Гибкость была в его распоряжении по-прежнему, когда он в ней нуждался. Долгое бегство по полям Норфолка к лагерю братьев в Йорке оказалось тяжелым. Люди, которые скрывались, когда проходила Великая Армия, теперь возникали в каждой аллее и на каждой окольной дороге, по которым двигались двое уставших всадников. Айвар и его верный конюх Хамал, спасший Айвара от людей Пути. Шесть раз их поджидали засады разгневанных крестьян, местных танов и пограничников короля Бургреда.
Айвар презрительно расправлялся со всеми ними. Прежде чем они выбрались из Норфолка, он отрубил головы двум крестьянам, ехавшим в повозке. Всадники переоделись в их куртки и плащи-одеяла. К тому времени как они достигли Йорка, количество убитых ими невозможно было сосчитать.
Трое обученных воинов не могут устоять против Айвара, рассказывал Хамал любопытствующим. Он докажет, что по-прежнему он витязь севера.
Да уж, доказывать придется, бормотали слушатели. Карлы Армии высказывались свободно, что было их правом. Ушел с двадцатью долгими сотнями, вернулся с одним человеком. Его можно победить.

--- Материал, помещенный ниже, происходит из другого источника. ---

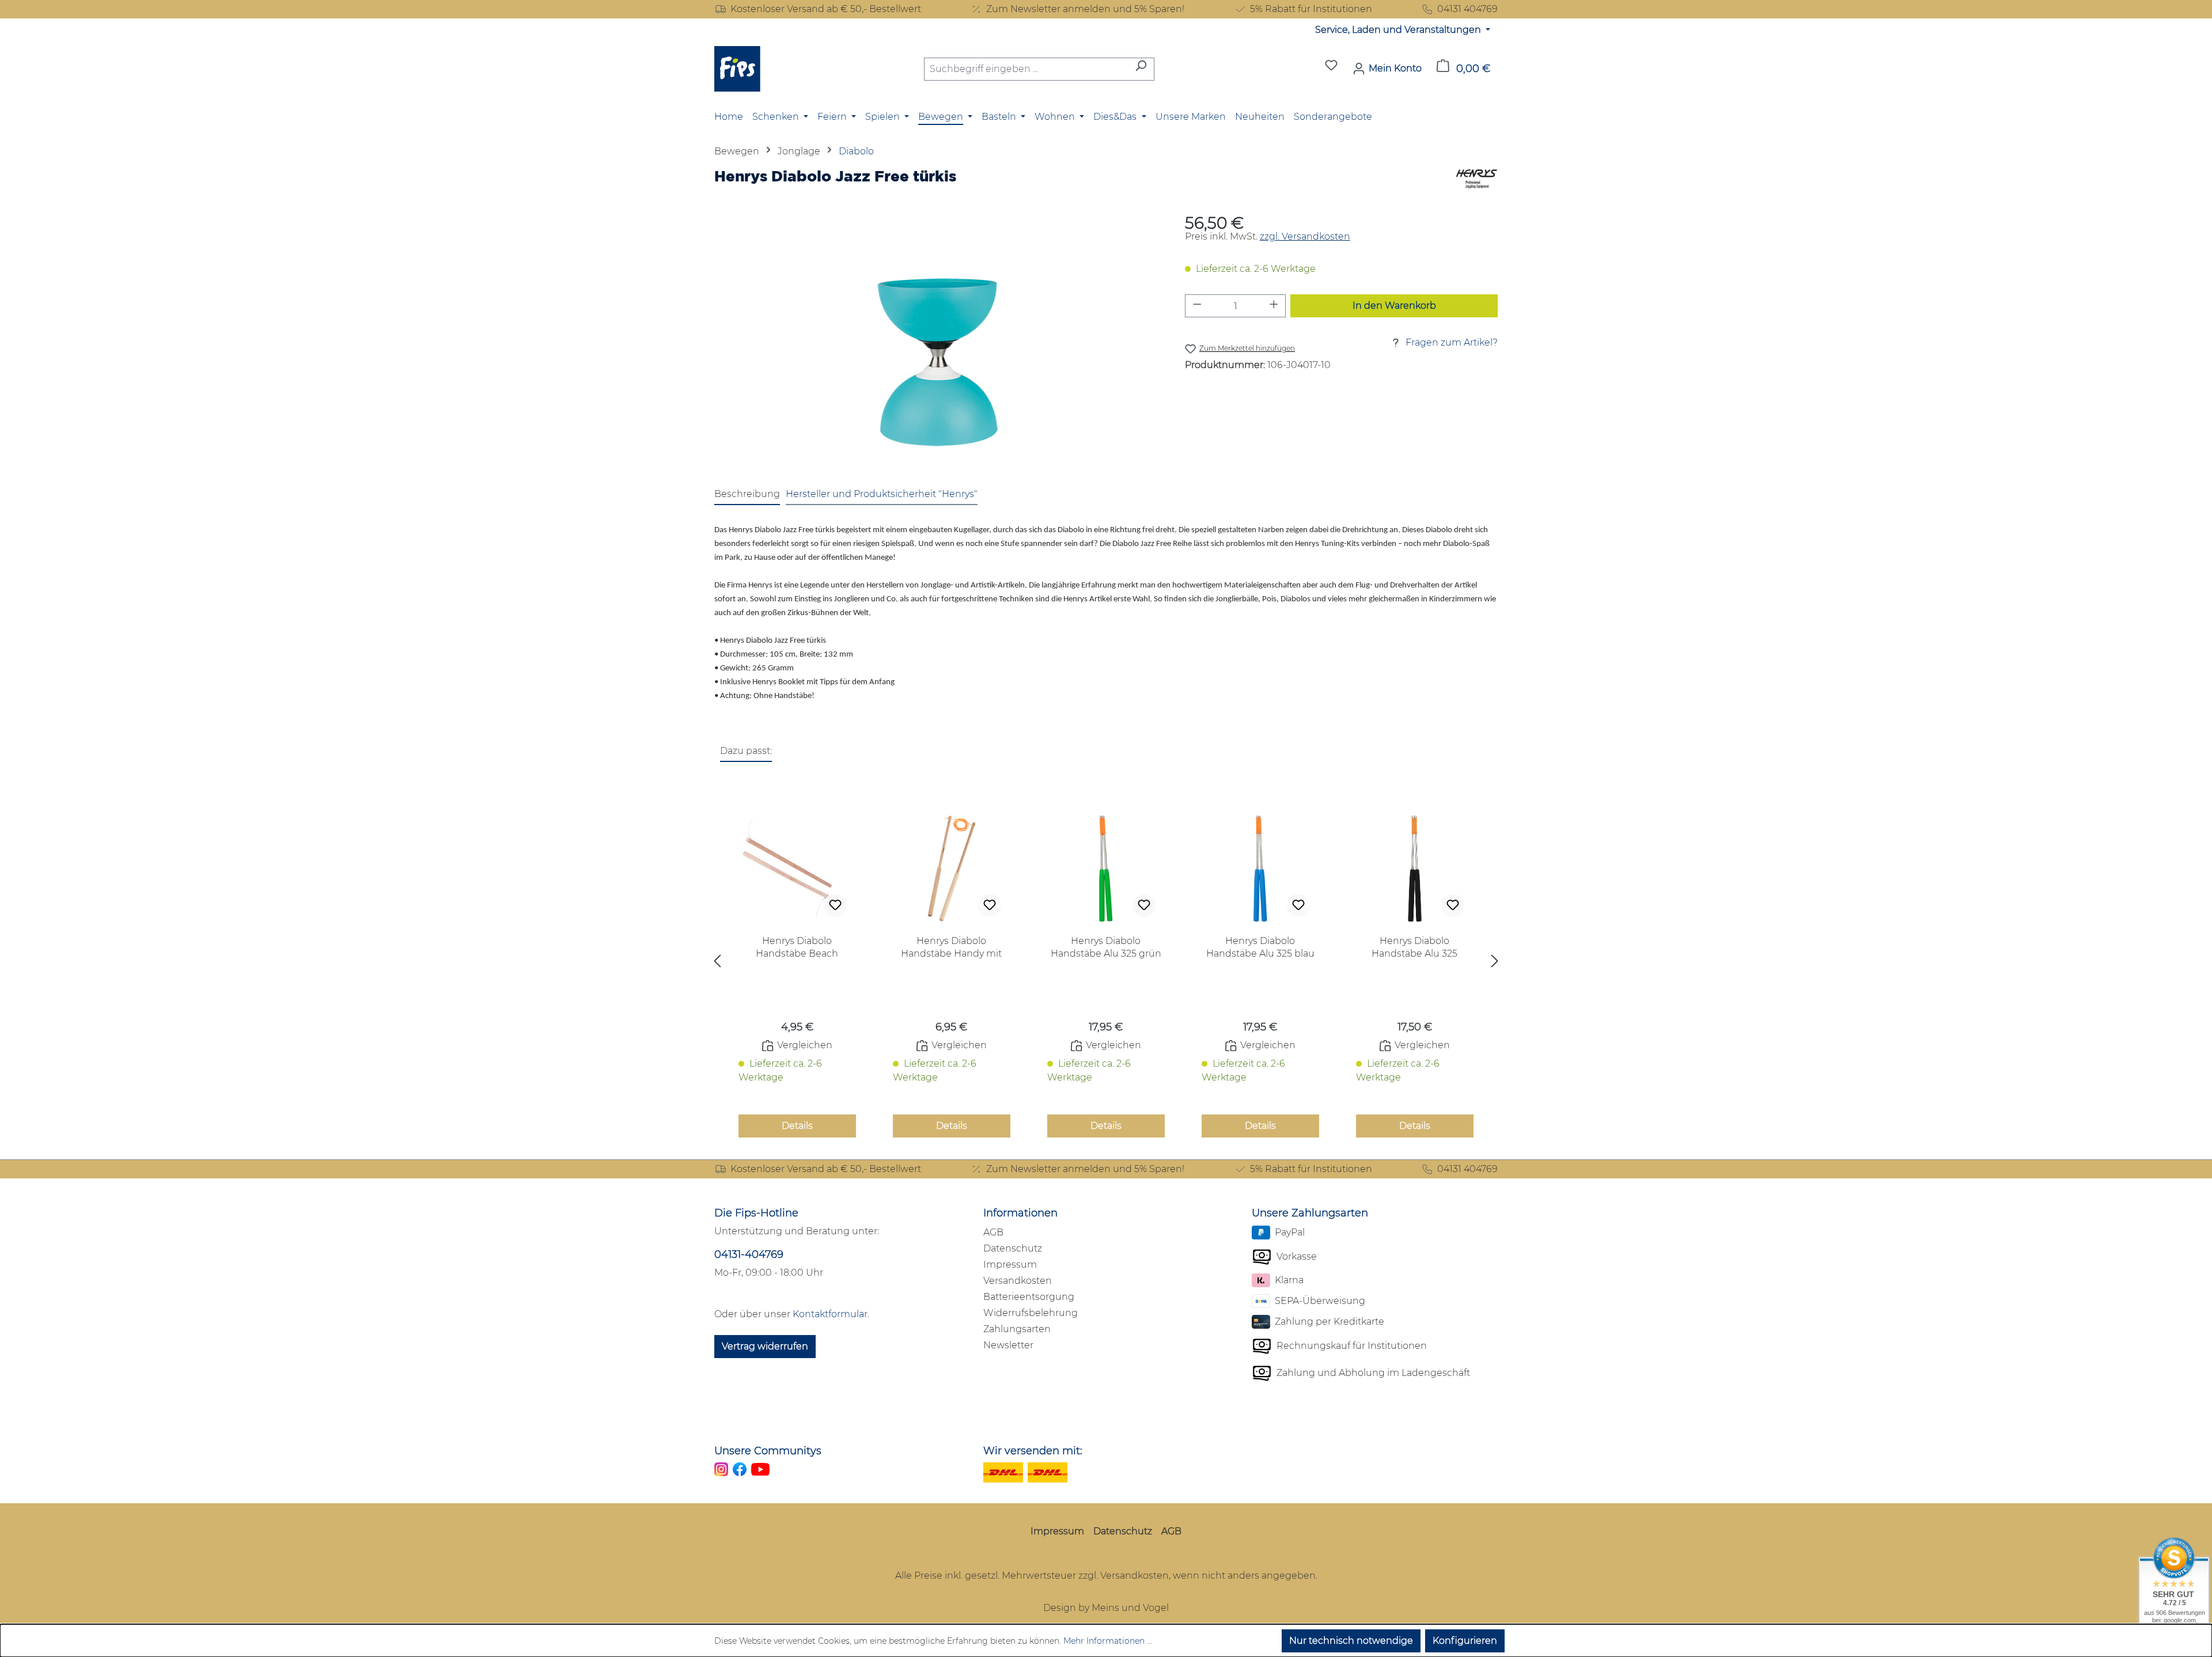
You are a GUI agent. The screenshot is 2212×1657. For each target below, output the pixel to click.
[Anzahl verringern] (1197, 305)
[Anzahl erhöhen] (1274, 305)
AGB (993, 1232)
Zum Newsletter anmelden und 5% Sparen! (1085, 8)
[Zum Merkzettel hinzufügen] (835, 905)
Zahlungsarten (1017, 1329)
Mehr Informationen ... (1107, 1641)
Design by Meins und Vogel (1106, 1607)
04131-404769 (748, 1254)
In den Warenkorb (1394, 305)
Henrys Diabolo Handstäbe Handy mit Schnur (951, 947)
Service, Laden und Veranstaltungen (1399, 29)
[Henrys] (1477, 180)
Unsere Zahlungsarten (1310, 1213)
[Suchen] (1140, 69)
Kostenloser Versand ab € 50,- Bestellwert (825, 8)
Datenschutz (1012, 1248)
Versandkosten (1017, 1280)
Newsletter (1008, 1345)
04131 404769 (1467, 8)
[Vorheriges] (717, 964)
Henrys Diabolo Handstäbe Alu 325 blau (1260, 947)
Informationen (1020, 1213)
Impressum (1010, 1264)
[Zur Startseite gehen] (737, 69)
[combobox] (1026, 69)
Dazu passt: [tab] (746, 750)
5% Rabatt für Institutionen (1311, 8)
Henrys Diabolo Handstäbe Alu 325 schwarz (1414, 947)
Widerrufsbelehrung (1030, 1312)
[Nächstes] (1494, 964)
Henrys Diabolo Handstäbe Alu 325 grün (1106, 947)
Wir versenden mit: (1032, 1450)
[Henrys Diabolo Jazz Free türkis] (938, 340)
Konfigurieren (1465, 1640)
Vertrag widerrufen (765, 1346)
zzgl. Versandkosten (1305, 236)
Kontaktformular (830, 1314)
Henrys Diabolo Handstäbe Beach (797, 947)
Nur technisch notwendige (1351, 1640)
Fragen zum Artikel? (1452, 342)
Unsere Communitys (767, 1450)
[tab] (747, 494)
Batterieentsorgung (1028, 1296)
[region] (938, 340)
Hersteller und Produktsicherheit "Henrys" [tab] (882, 493)
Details (797, 1125)
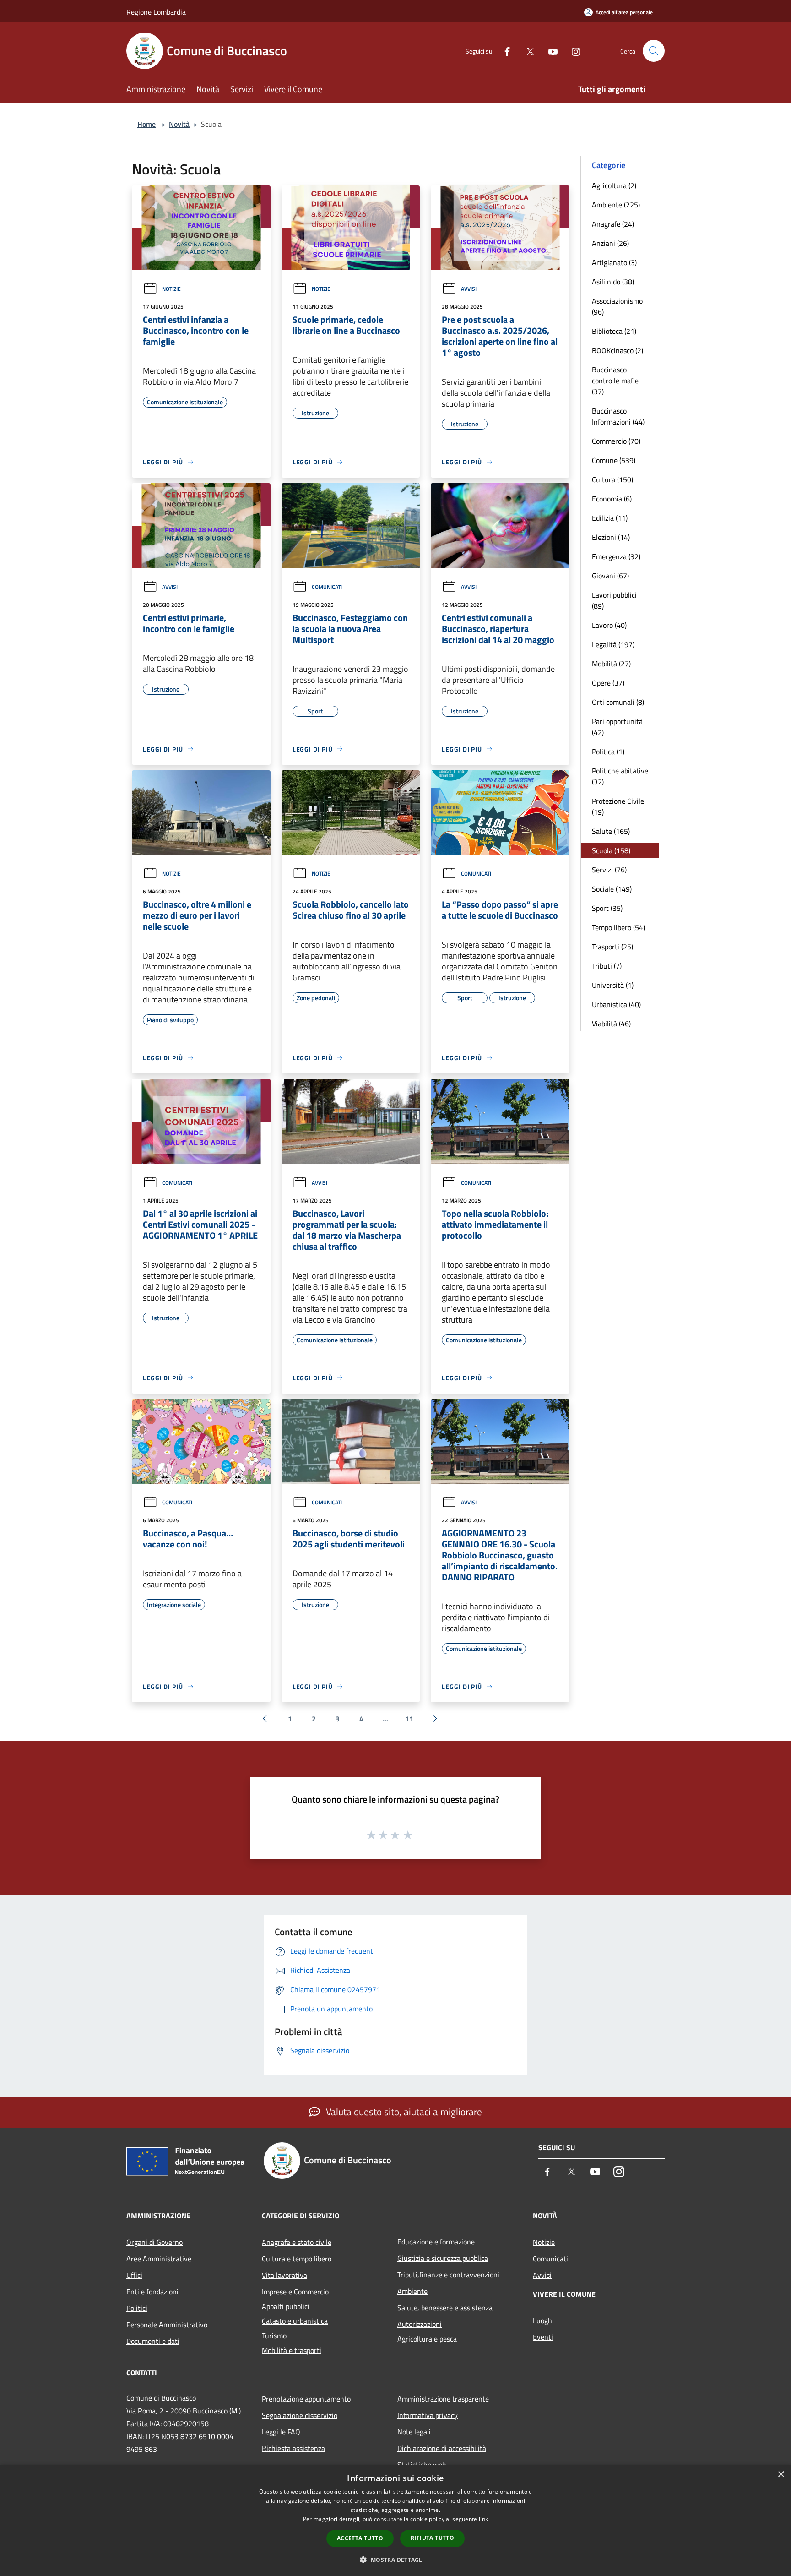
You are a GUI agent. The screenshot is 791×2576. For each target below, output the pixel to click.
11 (409, 1718)
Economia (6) (612, 498)
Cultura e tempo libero (296, 2258)
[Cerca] (654, 51)
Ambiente (412, 2291)
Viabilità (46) (611, 1023)
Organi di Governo (154, 2242)
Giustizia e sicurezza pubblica (442, 2258)
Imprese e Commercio (295, 2291)
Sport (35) (607, 908)
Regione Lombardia (156, 11)
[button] (395, 2559)
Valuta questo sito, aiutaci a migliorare (403, 2111)
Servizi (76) (609, 869)
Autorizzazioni (419, 2324)
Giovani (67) (610, 575)
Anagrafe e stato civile (296, 2242)
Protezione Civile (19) (618, 806)
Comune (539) (613, 460)
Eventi (543, 2336)
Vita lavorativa (284, 2275)
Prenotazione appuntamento (306, 2398)
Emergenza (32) (616, 556)
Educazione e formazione (436, 2241)
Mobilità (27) (611, 663)
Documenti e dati (152, 2341)
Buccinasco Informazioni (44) (618, 416)
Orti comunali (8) (618, 702)
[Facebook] (503, 50)
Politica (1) (608, 751)
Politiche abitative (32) (620, 776)
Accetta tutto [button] (360, 2538)
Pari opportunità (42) (617, 727)
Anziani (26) (610, 243)
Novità (179, 124)
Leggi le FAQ (281, 2431)
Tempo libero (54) (618, 927)
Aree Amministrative (158, 2258)
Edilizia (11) (610, 517)
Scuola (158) (611, 850)
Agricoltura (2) (614, 185)
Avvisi (469, 288)
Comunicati (327, 587)
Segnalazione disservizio (299, 2415)
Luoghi (543, 2320)
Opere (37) (608, 682)
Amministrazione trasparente (443, 2398)
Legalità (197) (613, 644)
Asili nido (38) (613, 281)
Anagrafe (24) (613, 223)
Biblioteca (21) (614, 331)
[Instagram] (572, 50)
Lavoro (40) (609, 625)
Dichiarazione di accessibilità (441, 2448)
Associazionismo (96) (617, 306)
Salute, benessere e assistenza (445, 2307)
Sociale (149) (612, 888)
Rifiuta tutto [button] (432, 2538)
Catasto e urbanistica (295, 2320)
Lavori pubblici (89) (614, 600)
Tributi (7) (607, 965)
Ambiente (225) (616, 204)
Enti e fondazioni (152, 2291)
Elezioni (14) (611, 537)
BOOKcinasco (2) (617, 350)
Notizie (171, 288)
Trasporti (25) (612, 946)
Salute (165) (611, 831)
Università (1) (613, 985)
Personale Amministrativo (166, 2324)
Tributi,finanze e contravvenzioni (448, 2274)
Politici (136, 2308)
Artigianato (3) (614, 262)
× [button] (780, 2474)
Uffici (134, 2275)
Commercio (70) (616, 441)
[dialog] (395, 2520)
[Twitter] (526, 50)
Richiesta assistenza (293, 2448)
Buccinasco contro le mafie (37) (615, 380)
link (483, 2519)
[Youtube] (549, 50)
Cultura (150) (612, 479)
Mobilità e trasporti (291, 2350)
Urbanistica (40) (616, 1004)
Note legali (414, 2431)
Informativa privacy (427, 2415)
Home (146, 124)
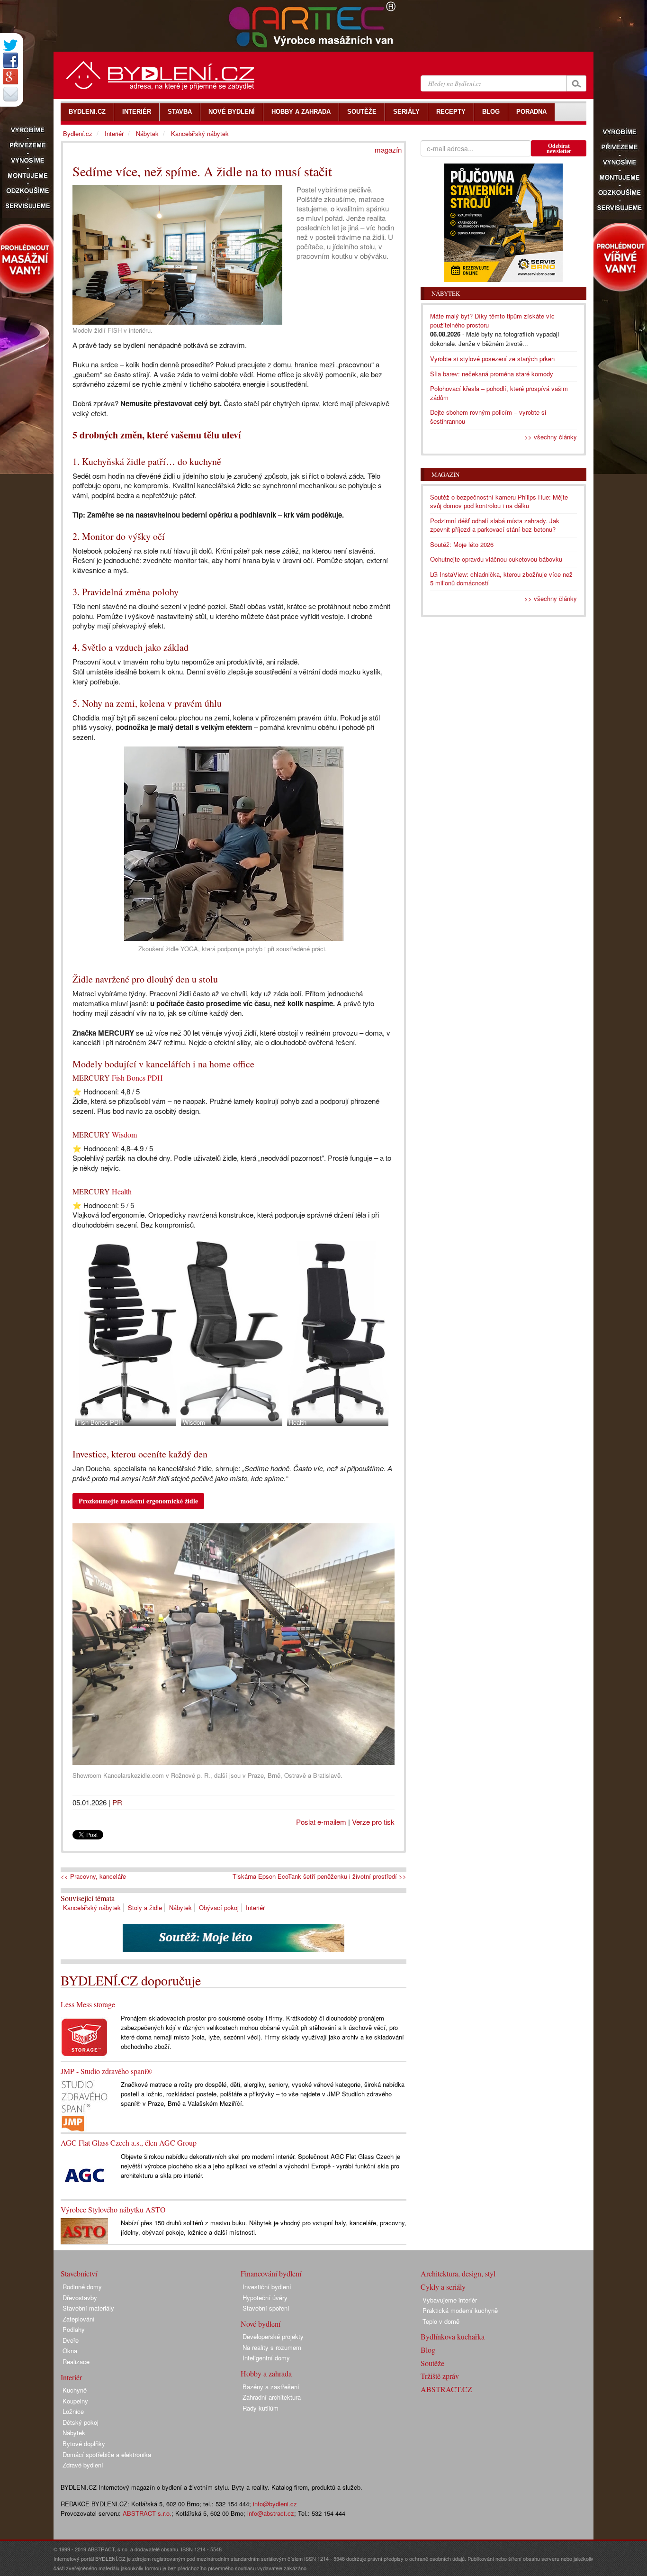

Вот этого Айвар не мог забыть. Братья, потчуя его горячим медом перед камином в своих помещениях в соборе, видели это. Они видели также, что их брат, который и прежде всегда был опасен, теперь вообще потерял способность здраво рассуждать. Это не разбило их семейного единства – ничего не может его разбить, но теперь, когда они совещались, их было трое и один, а раньше всегда было четверо.
В первый же вечер они заметили перемену. Молча переглянулись, молча сделали то же, что делали и раньше, не говоря никому из своих людей, не признаваясь даже друг другу. Выбрали девушку, рабыню из Дейла, завернули в парус, заткнули рот, связали и ночью отнесли Айвару, лежащему в ожидании без сна.
Утром пришли и унесли в деревянном ящике, которым пользовались и раньше, то, что осталось. Теперь Айвар на некоторое время успокоится, не сойдет с ума. Но всякий испытывал в его присутствии только страх.
– Идет! – крикнул от входа монах. Он был поставлен у дверей большой мастерской, где монахи Йорка трудились на своих хозяев-союзников. Рабы, потевшие у горна, за клещами и мехами, удвоили свои старания. Айвар убьет всякого, кто стоит без дела.
В дверях появились алый плащ и серебряный шлем. Айвар остановился, разглядывая помещение. Дьякон Эркенберт, единственный человек, чье поведение не изменилось, повернулся к нему.
Айвар ткнул пальцем в рабочих.
– Готовы? – Он говорил на смеси английского и норвежского, жаргоне, усвоенном викингами и церковниками за зиму.
– Достаточно тех и других для пробы.
– Кидатели? И толкатели?
– Смотри.
Эркенберт хлопнул в ладоши. Монахи принялись выкрикивать приказы, рабы потащили машины. Айвар следил за ними с неподвижным лицом. После того как братья унесли ящик, он пролежал неподвижно сутки, закрыв лицо плащом. Потом, как знали все в Армии, встал, вышел и, глядя в небо, крикнул: – Сигвартсон не победил меня! Победили машины!
Он призвал к себе Эркенберта, ученые люди Йорка выполняли все его желания, и работа в мастерской не прекращалась.
Снаружи рабы установили катапульту для стрел в пределах территории самого собора. До противоположной стены оставался целый ферлонг. Точно такая катапульта стреляла во время осады Йорка. У дальней стены рабы повесили большую соломенную цель. Другие лихорадочно настраивали машину.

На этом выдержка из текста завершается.